Historical population
| Census | Pop. | Note | %± |
|---|---|---|---|
| 1990 | 2,953 |  | — |
| 2000 | 3,512 |  | 18.9% |
| 2010 | 3,851 |  | 9.7% |
| 2020 | 3,710 |  | −3.7% |

===2020 census===
As of the 2020 census, Woodbourne had a population of 3,710. The median age was 43.2 years. 19.9% of residents were under the age of 18 and 16.6% of residents were 65 years of age or older. For every 100 females there were 100.2 males, and for every 100 females age 18 and over there were 100.7 males age 18 and over.

100.0% of residents lived in urban areas, while 0.0% lived in rural areas.

There were 1,367 households in Woodbourne, of which 31.2% had children under the age of 18 living in them. Of all households, 71.6% were married-couple households, 11.6% were households with a male householder and no spouse or partner present, and 13.2% were households with a female householder and no spouse or partner present. About 15.7% of all households were made up of individuals and 5.3% had someone living alone who was 65 years of age or older.

There were 1,441 housing units, of which 5.1% were vacant. The homeowner vacancy rate was 0.4% and the rental vacancy rate was 15.9%.

Racial composition as of the 2020 census
| Race | Number | Percent |
|---|---|---|
| White | 3,127 | 84.3% |
| Black or African American | 122 | 3.3% |
| American Indian and Alaska Native | 5 | 0.1% |
| Asian | 247 | 6.7% |
| Native Hawaiian and Other Pacific Islander | 1 | 0.0% |
| Some other race | 34 | 0.9% |
| Two or more races | 174 | 4.7% |
| Hispanic or Latino (of any race) | 129 | 3.5% |

===2010 census===
As of the 2010 census, the population was 88.2% White, 2.4% Black or African American, 0.1% Native American, 5.9% Asian, 0.1% Native Hawaiian or Other Pacific Islander, and 1.0% were two or more races. 2.4% of the population were of Hispanic or Latino ancestry.

===2000 census===
At the 2000 census there were 3,512 people, 1,008 households, and 955 families living in the CDP. The population density was 2,882.1 PD/sqmi. There were 1,008 housing units at an average density of 827.2 /sqmi.

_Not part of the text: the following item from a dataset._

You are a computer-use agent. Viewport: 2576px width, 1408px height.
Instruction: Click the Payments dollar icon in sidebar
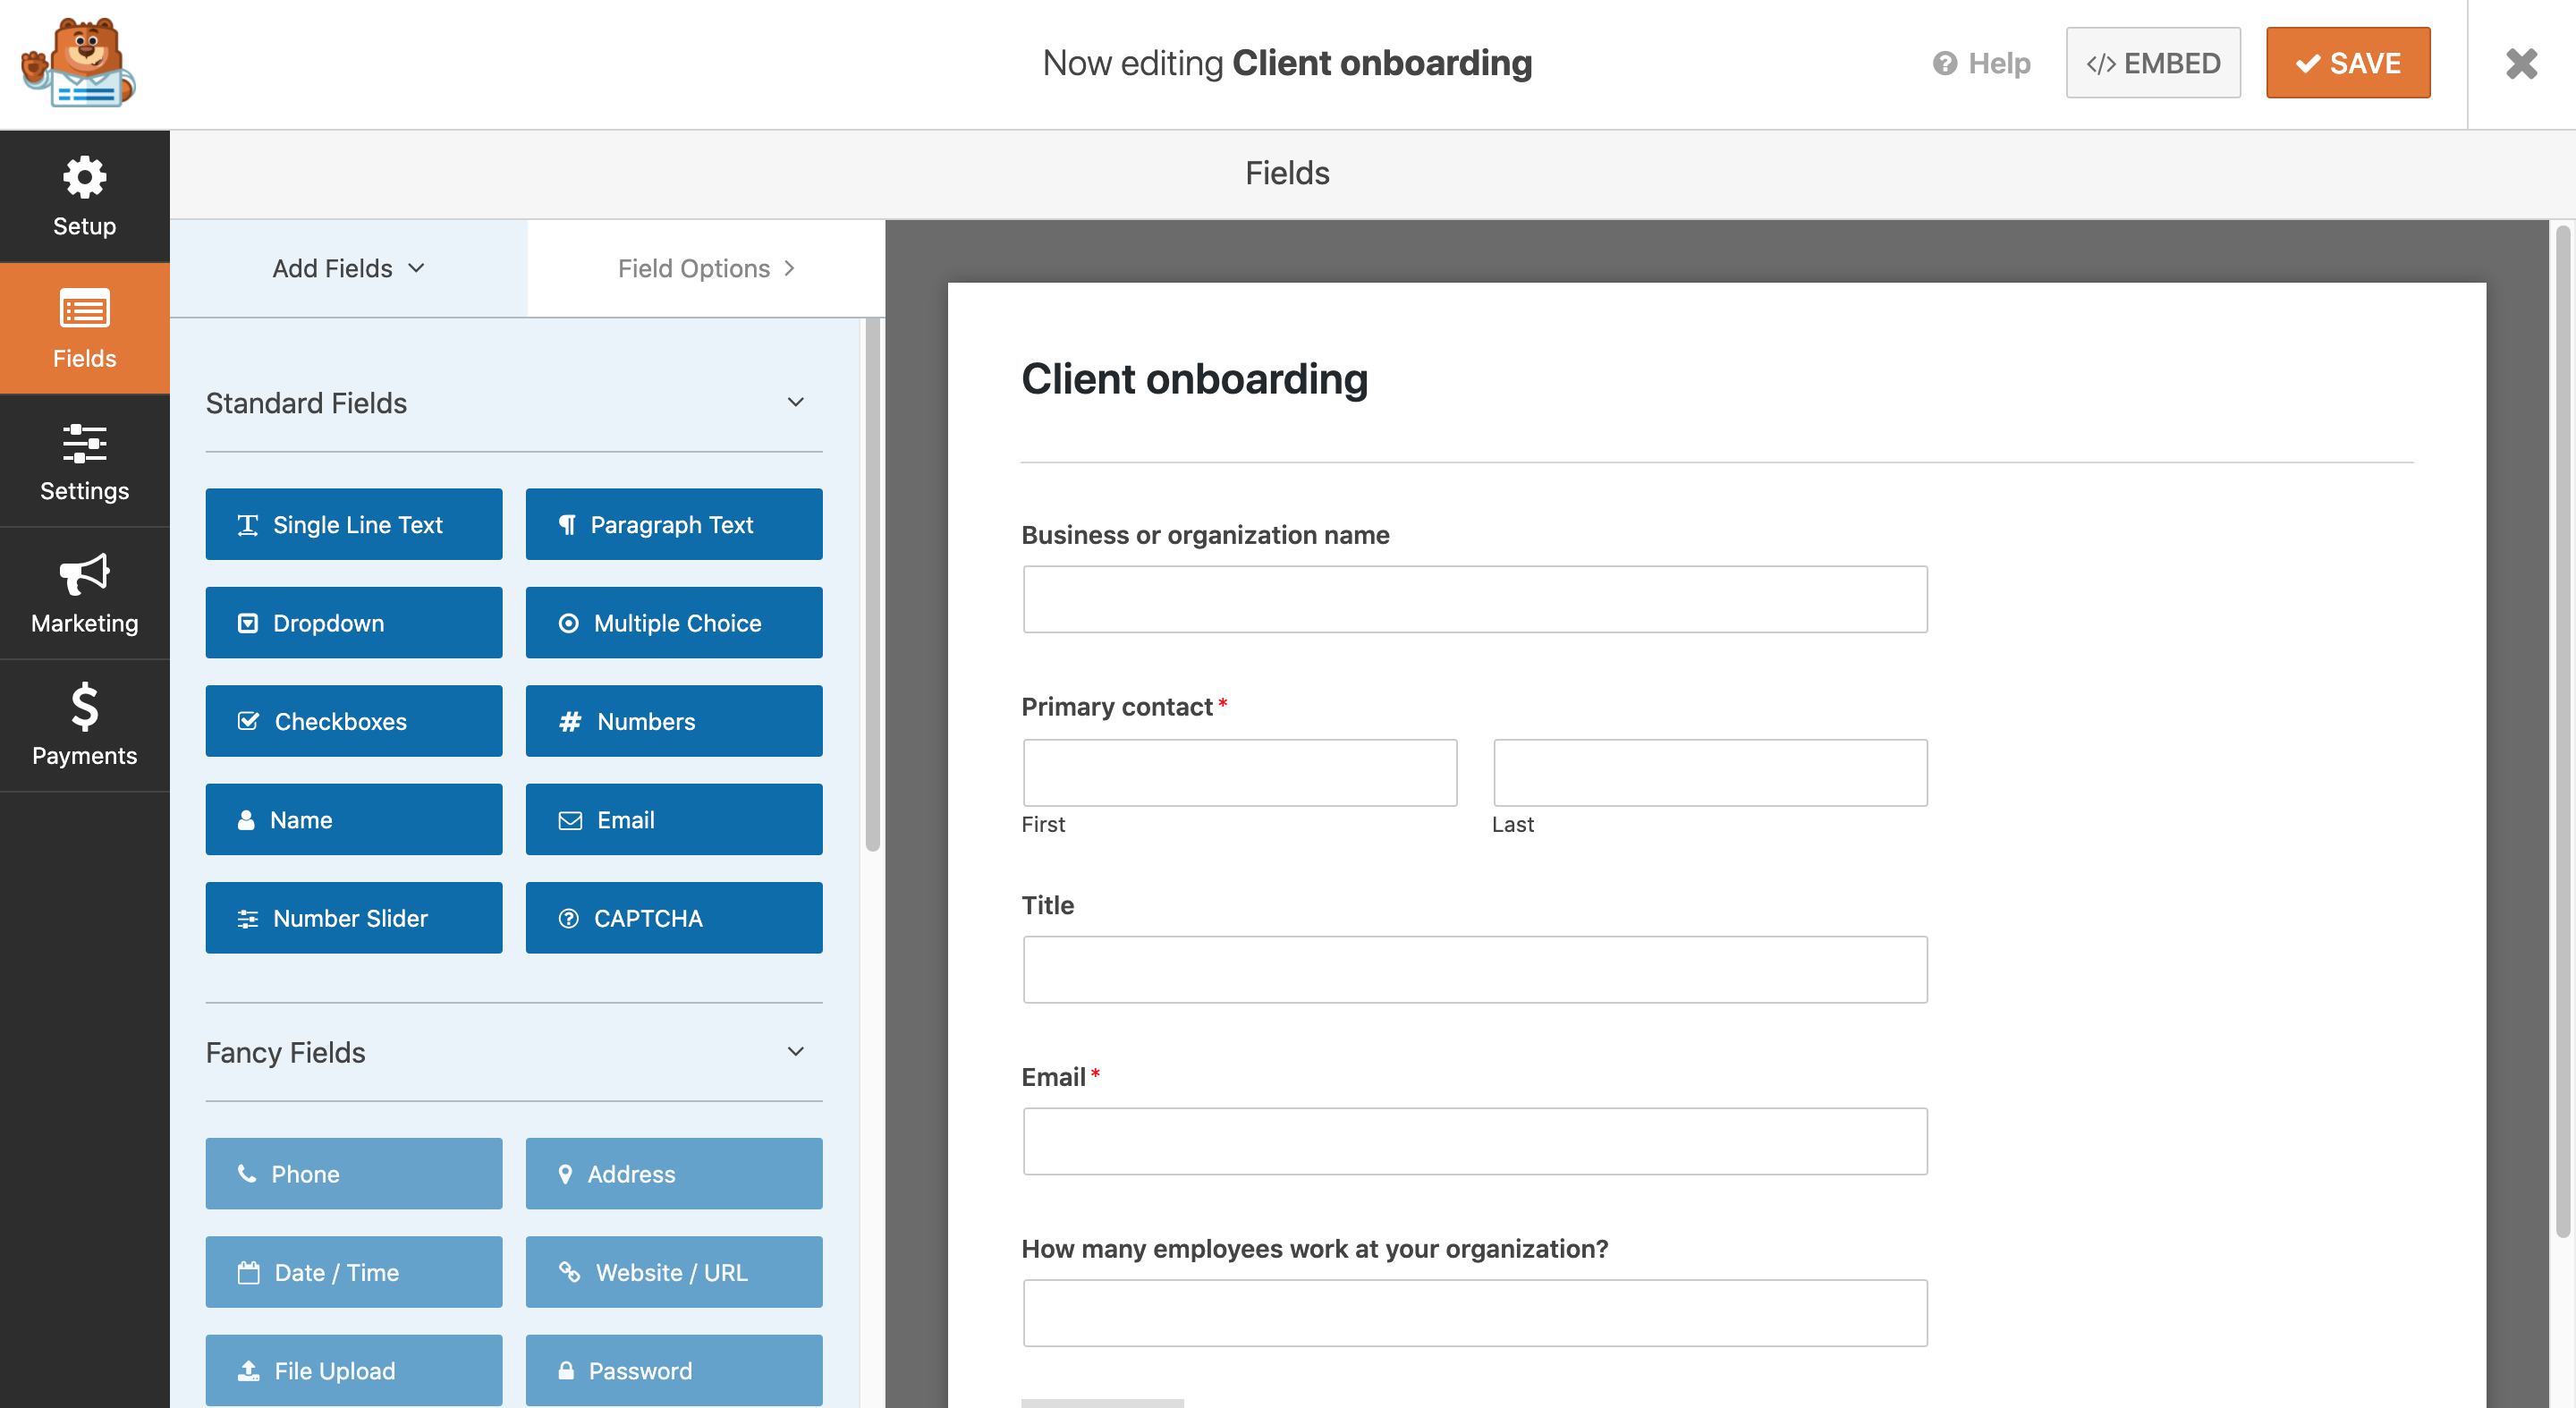point(85,704)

The racial makeup of the CDP was 93.65% White, 1.88% African American, 3.19% Asian, 0.03% Pacific Islander, 0.20% from other races, and 1.05% from two or more races. Hispanic or Latino of any race were 1.48%.

There were 1,008 households, 62.9% had children under the age of 18 living with them, 87.8% were married couples living together, 4.9% had a female householder with no husband present, and 5.2% were non-families. 3.5% of households were made up of individuals, and 0.9% were one person aged 65 or older. The average household size was 3.48 and the average family size was 3.58.

The age distribution was 35.7% under the age of 18, 6.3% from 18 to 24, 27.5% from 25 to 44, 27.6% from 45 to 64, and 2.9% 65 or older. The median age was 36 years. For every 100 females, there were 102.1 males. For every 100 females age 18 and over, there were 98.5 males.

The median household income was $107,913 and the median family income was $109,739. Males had a median income of $72,188 versus $46,607 for females. The per capita income for the CDP was $33,821. None of the population or families were below the poverty line.